**MATERIAL TO PROCESS:**
○ ○ ○
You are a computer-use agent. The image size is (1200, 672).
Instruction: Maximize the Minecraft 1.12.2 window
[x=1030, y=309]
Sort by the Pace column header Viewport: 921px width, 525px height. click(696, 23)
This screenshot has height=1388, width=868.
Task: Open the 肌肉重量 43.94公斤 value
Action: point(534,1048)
○ ○ ○
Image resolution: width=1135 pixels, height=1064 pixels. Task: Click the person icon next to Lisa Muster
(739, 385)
○ ○ ○
**YOUR OBJECTIVE:** List every line of the material above that contains the string "width". Case counts.

**EXERCISE OUTPUT:**
Sort by the Pace column header Viewport: 921px width, 525px height. click(696, 23)
This screenshot has height=1388, width=868.
Image resolution: width=1135 pixels, height=1064 pixels. Task: Click the person icon next to Lisa Muster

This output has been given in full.